[Text for analysis — start]

The virus has shown the vital importance of the principles of friendship between peoples and of internationalism. The medicines needed to treat the pandemic include international solidarity. This involves more than aid to the countries and regions where the situation is most difficult. It also includes help to the countries and regions where the degree of poverty is such that they cannot solve their problems on their own. We would need to help them now even if we were thinking solely of our own interests.

Perhaps the main thing in this context is that all the achievements in the struggle against the virus—the new discoveries, the different ways of creating a vaccine and, even more, the vaccine and the technology for producing it—must belong to humanity, free of charge and without limitations. There must be no restrictions of private intellectual property applying to a vaccine against the virus, no matter who creates it or where.

[Text for analysis — finish]
[Data extract — start]

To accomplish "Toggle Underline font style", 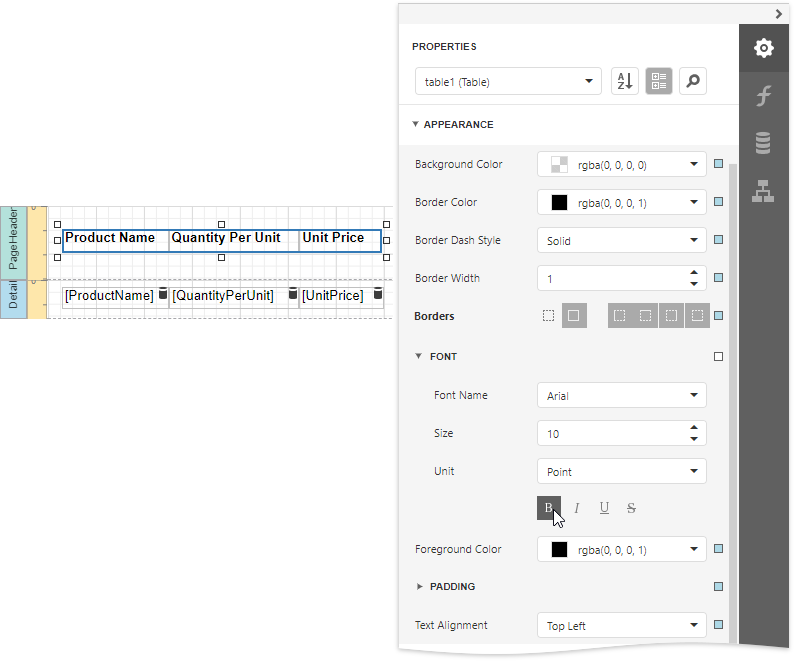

[Data extract — finish]

### Problem
For each statement below, say yes or no as to whether it agrees with the text on international solidarity against the virus, and quote the deciding words of that text. (a) Solidarity covers only aid to the countries and regions where the situation is most difficult. (b) Achievements in the struggle against the virus should be available to humanity without charge. (c) Restrictions of private intellectual property on a vaccine may depend on who creates it.

### Result
(a) No: "This involves more than aid to the countries and regions where the situation is most difficult."
(b) Yes: "must belong to humanity, free of charge and without limitations."
(c) No: "There must be no restrictions of private intellectual property applying to a vaccine against the virus, no matter who creates it or where."